• [Problem details]: In the material below, find how many lines contain the string "date". Write only that number.

= Beginning of Section =

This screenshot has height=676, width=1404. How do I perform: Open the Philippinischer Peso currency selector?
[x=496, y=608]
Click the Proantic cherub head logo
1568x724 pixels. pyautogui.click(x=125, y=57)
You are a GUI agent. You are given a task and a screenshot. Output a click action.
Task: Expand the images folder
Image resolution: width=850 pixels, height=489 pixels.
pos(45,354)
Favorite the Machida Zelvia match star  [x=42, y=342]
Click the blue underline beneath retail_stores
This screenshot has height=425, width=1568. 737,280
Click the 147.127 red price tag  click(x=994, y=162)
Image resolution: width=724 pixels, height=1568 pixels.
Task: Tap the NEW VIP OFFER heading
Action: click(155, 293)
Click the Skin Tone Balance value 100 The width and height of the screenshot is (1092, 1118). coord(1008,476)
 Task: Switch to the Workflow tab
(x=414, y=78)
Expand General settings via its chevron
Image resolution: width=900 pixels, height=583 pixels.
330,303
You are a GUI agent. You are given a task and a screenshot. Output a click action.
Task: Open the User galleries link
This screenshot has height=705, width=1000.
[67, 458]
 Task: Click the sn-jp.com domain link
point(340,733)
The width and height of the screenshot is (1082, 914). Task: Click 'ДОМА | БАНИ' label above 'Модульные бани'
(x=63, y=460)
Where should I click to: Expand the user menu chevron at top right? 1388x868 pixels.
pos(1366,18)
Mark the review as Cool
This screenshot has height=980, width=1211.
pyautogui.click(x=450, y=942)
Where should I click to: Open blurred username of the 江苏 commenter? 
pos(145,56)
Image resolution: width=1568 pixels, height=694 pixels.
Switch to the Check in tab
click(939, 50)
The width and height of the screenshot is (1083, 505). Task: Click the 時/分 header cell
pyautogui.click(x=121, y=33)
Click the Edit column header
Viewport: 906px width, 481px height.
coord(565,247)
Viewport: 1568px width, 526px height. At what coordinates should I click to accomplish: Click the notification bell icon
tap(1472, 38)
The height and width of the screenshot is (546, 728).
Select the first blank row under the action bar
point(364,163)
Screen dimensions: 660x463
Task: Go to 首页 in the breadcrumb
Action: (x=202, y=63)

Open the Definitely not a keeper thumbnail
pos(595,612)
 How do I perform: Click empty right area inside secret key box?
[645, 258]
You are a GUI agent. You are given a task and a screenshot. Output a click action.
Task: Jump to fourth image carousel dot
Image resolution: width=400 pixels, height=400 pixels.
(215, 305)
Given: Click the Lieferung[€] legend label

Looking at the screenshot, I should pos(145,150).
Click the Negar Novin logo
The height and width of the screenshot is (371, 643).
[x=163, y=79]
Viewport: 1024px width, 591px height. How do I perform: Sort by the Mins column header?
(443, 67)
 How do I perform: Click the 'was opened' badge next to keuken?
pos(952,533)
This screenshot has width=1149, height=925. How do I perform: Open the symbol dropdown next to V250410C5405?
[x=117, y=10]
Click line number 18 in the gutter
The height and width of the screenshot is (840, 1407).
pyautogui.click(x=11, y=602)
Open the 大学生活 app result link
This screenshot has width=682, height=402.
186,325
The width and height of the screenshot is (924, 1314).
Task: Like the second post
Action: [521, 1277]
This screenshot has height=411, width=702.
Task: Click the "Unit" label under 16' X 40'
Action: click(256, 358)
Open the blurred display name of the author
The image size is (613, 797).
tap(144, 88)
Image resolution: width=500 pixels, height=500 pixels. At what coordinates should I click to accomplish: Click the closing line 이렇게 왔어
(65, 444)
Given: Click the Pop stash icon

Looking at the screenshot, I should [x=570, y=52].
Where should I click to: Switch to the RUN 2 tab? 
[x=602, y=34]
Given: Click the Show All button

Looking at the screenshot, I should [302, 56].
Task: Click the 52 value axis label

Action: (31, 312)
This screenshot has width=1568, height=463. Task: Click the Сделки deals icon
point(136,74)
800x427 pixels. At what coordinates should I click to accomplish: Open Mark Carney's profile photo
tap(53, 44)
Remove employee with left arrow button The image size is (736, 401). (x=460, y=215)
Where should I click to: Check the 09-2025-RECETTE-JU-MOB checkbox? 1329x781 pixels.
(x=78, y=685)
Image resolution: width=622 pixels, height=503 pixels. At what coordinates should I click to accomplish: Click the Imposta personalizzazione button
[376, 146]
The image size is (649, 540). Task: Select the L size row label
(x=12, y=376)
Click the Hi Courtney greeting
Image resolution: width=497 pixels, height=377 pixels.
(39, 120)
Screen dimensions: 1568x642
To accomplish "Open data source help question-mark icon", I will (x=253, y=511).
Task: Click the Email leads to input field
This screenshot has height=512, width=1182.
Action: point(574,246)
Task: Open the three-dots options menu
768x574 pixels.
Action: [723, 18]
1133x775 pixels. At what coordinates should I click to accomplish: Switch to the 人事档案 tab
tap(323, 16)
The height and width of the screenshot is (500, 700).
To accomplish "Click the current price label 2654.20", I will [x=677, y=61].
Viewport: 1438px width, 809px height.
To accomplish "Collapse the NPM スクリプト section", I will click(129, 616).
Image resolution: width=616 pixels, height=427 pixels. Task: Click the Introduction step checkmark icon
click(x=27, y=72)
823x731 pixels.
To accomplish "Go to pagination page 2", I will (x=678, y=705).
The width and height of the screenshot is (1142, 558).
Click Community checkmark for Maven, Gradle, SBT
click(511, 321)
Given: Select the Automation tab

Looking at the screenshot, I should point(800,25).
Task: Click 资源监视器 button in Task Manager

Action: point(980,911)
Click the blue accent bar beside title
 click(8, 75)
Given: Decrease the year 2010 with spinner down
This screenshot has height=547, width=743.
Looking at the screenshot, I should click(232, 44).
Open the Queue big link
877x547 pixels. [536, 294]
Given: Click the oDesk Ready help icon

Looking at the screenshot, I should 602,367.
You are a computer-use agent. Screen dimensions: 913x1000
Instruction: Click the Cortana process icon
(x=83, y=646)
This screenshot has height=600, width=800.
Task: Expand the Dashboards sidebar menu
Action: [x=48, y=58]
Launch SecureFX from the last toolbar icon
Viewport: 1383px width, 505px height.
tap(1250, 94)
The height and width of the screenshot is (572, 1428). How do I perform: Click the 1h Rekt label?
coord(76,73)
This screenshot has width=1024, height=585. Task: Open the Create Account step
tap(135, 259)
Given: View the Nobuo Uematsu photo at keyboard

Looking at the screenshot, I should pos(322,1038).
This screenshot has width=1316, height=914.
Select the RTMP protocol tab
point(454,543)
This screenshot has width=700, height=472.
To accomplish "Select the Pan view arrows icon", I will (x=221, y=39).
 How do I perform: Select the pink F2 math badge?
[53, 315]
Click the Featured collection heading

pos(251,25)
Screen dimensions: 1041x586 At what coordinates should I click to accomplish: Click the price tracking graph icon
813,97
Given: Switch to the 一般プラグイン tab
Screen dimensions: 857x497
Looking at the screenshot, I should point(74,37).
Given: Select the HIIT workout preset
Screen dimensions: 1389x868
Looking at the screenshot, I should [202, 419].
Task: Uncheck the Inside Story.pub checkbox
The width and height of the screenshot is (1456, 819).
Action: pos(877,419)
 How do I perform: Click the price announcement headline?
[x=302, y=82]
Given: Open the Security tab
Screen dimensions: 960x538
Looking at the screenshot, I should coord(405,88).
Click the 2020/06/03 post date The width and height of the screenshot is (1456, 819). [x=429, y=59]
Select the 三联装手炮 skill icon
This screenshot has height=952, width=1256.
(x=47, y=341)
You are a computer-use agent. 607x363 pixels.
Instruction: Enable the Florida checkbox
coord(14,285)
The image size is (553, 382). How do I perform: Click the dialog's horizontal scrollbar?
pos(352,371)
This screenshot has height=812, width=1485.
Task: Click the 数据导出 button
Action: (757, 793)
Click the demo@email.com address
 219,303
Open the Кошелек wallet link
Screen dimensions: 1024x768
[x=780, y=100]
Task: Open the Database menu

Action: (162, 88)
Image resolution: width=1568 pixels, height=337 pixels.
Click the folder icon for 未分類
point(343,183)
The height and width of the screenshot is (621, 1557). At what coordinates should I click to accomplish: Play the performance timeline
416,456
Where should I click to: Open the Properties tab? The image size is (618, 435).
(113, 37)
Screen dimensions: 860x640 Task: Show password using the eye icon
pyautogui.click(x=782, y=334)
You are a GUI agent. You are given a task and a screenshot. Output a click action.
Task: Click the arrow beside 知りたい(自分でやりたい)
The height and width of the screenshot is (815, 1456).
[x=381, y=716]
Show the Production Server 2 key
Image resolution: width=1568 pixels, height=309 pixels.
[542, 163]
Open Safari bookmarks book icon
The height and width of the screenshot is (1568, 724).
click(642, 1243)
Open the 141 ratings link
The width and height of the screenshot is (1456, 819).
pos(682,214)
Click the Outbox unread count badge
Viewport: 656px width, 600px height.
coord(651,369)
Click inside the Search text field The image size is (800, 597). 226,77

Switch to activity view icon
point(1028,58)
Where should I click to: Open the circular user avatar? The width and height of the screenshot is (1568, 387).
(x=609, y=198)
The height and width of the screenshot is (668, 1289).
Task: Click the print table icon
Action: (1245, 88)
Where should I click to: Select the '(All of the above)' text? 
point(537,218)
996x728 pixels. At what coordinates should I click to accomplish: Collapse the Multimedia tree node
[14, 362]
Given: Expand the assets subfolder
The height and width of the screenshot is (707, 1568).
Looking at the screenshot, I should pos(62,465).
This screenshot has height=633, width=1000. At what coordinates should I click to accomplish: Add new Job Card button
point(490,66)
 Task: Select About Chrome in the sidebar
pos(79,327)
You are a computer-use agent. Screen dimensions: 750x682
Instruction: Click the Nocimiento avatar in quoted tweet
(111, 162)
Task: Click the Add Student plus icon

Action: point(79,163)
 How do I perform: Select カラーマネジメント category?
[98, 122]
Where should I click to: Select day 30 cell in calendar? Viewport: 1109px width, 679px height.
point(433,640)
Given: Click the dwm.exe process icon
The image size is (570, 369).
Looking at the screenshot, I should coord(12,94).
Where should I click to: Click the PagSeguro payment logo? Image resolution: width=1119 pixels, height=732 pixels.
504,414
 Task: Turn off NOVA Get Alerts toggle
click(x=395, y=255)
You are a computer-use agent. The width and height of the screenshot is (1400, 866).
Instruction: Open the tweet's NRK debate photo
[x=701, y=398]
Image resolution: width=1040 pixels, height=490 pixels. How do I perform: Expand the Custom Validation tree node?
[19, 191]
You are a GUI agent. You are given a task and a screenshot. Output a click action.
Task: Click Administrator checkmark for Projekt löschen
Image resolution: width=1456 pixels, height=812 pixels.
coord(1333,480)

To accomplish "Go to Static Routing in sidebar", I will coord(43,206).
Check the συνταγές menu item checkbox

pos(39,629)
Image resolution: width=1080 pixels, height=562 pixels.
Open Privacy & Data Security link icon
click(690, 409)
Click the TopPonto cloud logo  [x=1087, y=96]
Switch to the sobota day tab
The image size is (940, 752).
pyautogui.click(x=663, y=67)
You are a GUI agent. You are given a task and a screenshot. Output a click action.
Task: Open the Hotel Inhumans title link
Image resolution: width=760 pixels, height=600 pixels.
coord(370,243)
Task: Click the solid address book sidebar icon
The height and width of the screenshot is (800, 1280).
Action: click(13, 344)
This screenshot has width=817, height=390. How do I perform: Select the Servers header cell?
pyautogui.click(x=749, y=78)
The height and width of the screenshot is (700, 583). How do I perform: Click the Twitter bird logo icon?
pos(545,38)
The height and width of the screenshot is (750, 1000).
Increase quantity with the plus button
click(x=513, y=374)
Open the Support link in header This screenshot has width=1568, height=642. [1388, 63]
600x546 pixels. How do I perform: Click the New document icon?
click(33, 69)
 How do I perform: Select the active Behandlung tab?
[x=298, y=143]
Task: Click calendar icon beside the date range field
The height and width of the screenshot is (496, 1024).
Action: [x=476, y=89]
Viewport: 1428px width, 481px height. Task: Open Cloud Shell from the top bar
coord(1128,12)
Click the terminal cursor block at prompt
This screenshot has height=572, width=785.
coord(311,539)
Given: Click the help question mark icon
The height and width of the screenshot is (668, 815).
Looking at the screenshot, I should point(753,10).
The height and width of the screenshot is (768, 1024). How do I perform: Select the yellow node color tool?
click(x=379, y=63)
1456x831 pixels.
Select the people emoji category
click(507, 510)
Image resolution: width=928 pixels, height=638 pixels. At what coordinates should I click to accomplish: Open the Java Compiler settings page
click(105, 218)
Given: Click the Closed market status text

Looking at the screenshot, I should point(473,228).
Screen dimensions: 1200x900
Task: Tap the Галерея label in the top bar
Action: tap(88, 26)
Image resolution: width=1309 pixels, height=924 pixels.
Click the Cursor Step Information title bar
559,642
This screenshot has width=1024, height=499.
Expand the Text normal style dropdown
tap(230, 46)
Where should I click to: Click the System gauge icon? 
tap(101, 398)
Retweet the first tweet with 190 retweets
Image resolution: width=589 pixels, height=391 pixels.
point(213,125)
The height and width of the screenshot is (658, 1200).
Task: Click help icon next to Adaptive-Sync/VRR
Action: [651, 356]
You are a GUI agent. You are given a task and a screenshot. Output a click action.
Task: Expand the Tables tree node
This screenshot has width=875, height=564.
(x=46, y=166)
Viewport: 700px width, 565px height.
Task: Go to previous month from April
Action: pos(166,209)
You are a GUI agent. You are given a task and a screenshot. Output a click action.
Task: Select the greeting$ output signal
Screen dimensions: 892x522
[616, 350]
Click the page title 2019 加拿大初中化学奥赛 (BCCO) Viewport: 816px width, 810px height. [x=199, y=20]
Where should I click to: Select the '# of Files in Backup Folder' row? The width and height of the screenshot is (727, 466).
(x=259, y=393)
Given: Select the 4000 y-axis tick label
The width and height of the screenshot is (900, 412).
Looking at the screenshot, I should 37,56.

= End of Section =

• [Solution]: 2